A split manufacturing approach for unclonable chipless RFIDs for pharmaceutical supply chain security

2017 
Today's pharmaceutical supply chain suffers from counterfeiting and theft issues, which not only compromise the profits and reputations of manufacturers, distributors, and retailers, but also pose a threat to consumer safety and public health. Track-and-trace techniques form the foundation for an improved supply chain by enabling supply chain owners and/or participants to systematically detect and control counterfeiting, theft, etc., but existing approaches (barcodes, QR codes, and IC-based RFID) are too costly, inconvenient, unreliable, or insecure. While an improvement, existing chipless RFID tags are limited by their complex manufacturing process, large tag area, small identifier (ID) size, and vulnerability to cloning attack. In addition, the pharmaceutical industry lacks a simple and effective way to enable pill-level traceability. To address these problems, we propose a new split manufacturing based pill-level unclonable chipless RFID (pill-level UCR) tag that intrinsically generates a unique ID from multiple entropy sources.
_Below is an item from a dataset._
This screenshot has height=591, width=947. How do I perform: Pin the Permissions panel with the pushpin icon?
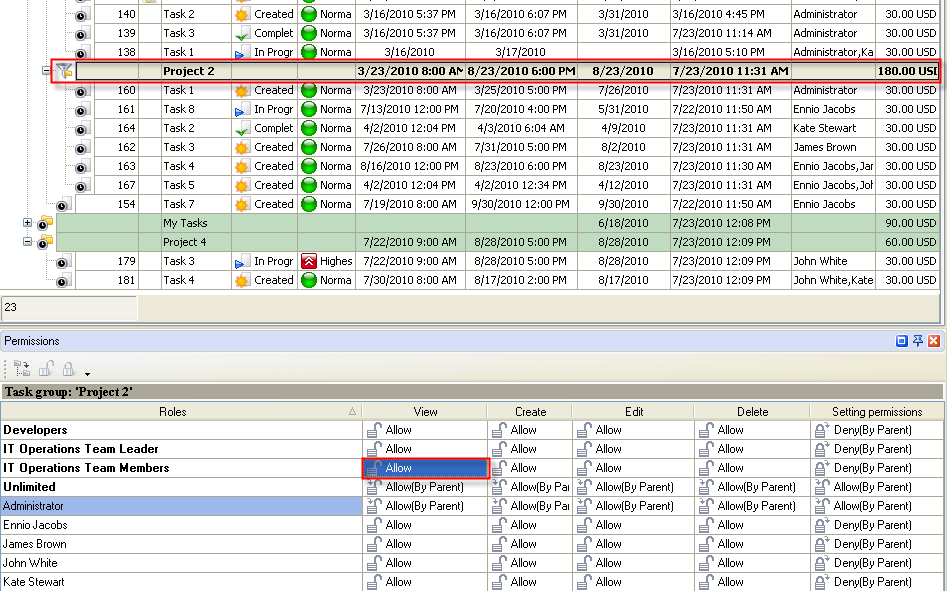coord(918,341)
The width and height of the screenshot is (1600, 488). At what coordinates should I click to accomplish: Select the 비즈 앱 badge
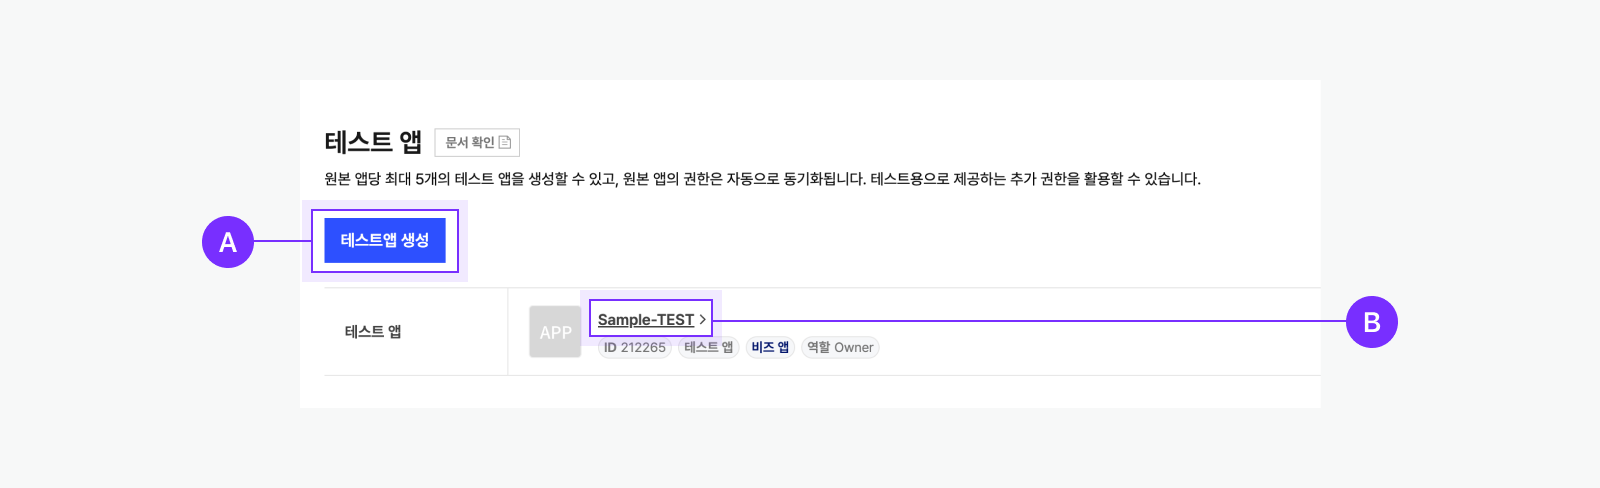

Pill-level UCR tag consists of two parts: (i) a certain number of concentric ring slot resonators integrated on the external surface of each plastic cavity or pocket of blister pack that packages pharmaceutical tablets; and (ii) nontoxic silver particles of random quantity with random diameters filled in random places of each pharmaceutical tablet. The diameter of pill-level UCR tag is as small as 10 mm. Simulation results based on CST Microwave Studio 2015 have verified the effectiveness and reliability of pill-level UCR tags.